T-Mimi: A Transformer-based Mimi Decoder for Real-Time On-Phone TTS
Haibin Wu, Bach Viet Do, Naveen Suda, Julian Chan, Madhavan C R, Gene-Ping Yang, Yi-Chiao Wu, Naoyuki Kanda, Yossef Adi, Xin Lei, Yue Liu, Florian Metze, Yuzong Liu
TL;DR
The paper tackles the latency bottleneck of Mimi-based on-device TTS by substituting its deconvolution upsampling with a purely transformer-based decoder, inspired by TS3-Codec. It demonstrates that the T-Mimi archi- tecture can reduce on-device decoding latency from 42.1 ms to 4.4 ms for 80 ms audio frames, enabling real-time streaming on mobile hardware. Through quantization-aware training, it reveals that final waveform-proximate layers must remain in full precision to preserve audio quality, guiding a selective-precision strategy that reduces storage significantly while maintaining performance.
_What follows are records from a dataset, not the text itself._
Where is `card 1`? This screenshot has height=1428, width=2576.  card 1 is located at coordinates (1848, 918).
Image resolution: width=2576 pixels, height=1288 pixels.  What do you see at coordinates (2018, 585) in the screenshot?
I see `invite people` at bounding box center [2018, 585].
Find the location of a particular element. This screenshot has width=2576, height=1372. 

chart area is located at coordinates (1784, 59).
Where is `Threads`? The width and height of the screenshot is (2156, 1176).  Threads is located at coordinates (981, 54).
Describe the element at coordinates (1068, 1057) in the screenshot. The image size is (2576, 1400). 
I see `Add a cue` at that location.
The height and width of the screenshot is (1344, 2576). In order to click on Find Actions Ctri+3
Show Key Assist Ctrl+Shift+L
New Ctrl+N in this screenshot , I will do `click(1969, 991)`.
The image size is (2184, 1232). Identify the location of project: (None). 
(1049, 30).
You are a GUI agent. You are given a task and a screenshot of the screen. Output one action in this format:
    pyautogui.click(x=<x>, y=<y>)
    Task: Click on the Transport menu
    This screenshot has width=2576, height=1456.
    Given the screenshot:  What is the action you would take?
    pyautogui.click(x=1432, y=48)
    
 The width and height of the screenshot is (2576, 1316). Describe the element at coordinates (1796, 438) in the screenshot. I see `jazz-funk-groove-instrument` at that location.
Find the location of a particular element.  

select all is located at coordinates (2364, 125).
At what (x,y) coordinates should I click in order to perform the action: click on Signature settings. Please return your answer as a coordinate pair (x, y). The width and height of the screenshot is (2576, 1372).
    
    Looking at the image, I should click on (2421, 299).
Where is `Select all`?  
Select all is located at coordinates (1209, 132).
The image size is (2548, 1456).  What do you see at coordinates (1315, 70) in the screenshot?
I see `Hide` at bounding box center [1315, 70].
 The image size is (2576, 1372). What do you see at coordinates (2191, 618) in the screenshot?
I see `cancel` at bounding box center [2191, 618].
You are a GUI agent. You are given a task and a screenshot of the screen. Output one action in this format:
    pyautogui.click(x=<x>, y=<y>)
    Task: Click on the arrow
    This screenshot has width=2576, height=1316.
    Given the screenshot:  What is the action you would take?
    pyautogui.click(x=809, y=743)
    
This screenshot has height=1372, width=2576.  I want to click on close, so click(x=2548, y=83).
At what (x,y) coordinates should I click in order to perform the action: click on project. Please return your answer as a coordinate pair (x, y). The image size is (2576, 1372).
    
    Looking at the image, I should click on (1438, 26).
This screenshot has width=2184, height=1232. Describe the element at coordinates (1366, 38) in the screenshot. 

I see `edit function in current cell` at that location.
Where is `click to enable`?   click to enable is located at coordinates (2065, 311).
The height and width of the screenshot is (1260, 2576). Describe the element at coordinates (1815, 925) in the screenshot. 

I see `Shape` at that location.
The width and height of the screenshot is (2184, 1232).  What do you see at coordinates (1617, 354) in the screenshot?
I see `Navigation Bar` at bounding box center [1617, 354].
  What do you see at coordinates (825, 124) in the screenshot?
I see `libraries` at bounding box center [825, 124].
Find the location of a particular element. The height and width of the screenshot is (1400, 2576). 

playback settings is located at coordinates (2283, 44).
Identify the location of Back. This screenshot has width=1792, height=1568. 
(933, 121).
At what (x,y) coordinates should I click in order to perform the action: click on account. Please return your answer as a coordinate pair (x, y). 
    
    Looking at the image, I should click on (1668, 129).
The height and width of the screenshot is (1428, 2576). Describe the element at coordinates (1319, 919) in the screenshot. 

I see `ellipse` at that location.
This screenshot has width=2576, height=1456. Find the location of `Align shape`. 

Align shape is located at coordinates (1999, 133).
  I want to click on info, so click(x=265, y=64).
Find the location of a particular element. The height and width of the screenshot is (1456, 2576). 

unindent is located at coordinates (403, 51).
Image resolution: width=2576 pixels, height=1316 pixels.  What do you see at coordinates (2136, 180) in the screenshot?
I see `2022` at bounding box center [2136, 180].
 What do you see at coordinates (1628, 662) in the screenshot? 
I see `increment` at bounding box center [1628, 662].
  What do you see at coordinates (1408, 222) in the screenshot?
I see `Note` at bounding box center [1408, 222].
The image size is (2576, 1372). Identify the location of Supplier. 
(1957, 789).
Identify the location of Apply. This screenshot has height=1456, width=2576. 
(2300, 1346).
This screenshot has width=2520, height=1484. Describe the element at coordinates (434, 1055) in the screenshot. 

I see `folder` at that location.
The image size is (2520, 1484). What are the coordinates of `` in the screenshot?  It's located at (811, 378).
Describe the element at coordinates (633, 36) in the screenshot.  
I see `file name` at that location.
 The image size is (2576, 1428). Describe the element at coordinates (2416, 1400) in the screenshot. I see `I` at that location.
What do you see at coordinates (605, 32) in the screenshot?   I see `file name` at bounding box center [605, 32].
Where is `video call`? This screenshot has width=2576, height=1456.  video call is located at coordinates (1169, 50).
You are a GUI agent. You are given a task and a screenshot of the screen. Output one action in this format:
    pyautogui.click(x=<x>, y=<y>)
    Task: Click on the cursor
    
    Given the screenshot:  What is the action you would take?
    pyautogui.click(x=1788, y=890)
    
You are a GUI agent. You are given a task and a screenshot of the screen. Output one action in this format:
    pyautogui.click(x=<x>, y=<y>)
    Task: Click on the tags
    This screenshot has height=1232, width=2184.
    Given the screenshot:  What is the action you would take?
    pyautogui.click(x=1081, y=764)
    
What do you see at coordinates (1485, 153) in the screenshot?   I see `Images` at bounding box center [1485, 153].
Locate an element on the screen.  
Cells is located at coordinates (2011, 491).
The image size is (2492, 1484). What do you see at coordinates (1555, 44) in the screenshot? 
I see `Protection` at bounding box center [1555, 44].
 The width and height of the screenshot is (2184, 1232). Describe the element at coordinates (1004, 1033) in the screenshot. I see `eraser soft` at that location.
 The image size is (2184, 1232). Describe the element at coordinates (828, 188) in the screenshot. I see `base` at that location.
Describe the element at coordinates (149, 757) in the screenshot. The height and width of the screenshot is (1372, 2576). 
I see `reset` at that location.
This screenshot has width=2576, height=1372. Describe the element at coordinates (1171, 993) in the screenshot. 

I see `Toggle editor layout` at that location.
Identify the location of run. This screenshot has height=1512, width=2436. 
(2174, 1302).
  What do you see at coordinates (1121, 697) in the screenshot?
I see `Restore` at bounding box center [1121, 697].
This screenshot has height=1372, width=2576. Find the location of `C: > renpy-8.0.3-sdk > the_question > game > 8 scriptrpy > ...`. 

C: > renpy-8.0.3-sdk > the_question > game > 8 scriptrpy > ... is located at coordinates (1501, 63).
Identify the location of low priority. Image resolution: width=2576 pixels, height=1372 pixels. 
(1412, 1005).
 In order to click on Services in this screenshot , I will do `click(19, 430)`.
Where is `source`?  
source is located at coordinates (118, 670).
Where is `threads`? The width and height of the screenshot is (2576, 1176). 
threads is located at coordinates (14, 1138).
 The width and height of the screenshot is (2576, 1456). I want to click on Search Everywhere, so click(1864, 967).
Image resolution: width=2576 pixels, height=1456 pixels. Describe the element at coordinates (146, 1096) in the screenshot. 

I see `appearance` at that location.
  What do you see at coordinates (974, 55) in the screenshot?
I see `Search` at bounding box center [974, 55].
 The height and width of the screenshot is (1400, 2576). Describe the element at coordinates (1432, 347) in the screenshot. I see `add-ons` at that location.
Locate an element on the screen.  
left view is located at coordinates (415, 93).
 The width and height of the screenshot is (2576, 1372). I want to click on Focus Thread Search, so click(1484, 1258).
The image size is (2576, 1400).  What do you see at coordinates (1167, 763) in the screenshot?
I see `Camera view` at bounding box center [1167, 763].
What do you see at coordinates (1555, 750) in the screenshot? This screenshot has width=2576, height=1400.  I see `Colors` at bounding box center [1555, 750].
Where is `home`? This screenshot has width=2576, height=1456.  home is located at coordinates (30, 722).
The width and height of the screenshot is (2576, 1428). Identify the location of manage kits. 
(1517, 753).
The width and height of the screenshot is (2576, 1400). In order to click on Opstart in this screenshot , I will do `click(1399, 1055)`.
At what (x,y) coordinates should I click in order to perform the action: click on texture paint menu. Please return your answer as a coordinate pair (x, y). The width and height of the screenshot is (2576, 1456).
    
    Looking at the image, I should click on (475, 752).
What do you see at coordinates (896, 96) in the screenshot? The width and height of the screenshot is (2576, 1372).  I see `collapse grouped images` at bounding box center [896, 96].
The results show competitive or superior perceptual quality with substantial efficiency gains, offering a practical, generalizable path for deploying convolution-based neural audio codecs on resource-constrained devices.
Abstract
Neural audio codecs provide promising acoustic features for speech synthesis, with representative streaming codecs like Mimi providing high-quality acoustic features for real-time Text-to-Speech (TTS) applications. However, Mimi's decoder, which employs a hybrid transformer and convolution architecture, introduces significant latency bottlenecks on edge devices due to the the compute intensive nature of deconvolution layers which are not friendly for mobile-CPUs, such as the most representative framework XNNPACK. This paper introduces T-Mimi, a novel modification of the Mimi codec decoder that replaces its convolutional components with a purely transformer-based decoder, inspired by the TS3-Codec architecture. This change dramatically reduces on-device TTS latency from 42.1ms to just 4.4ms. Furthermore, we conduct quantization aware training and derive a crucial finding: the final two transformer layers and the concluding linear layers of the decoder, which are close to the waveform, are highly sensitive to quantization and must be preserved at full precision to maintain audio quality.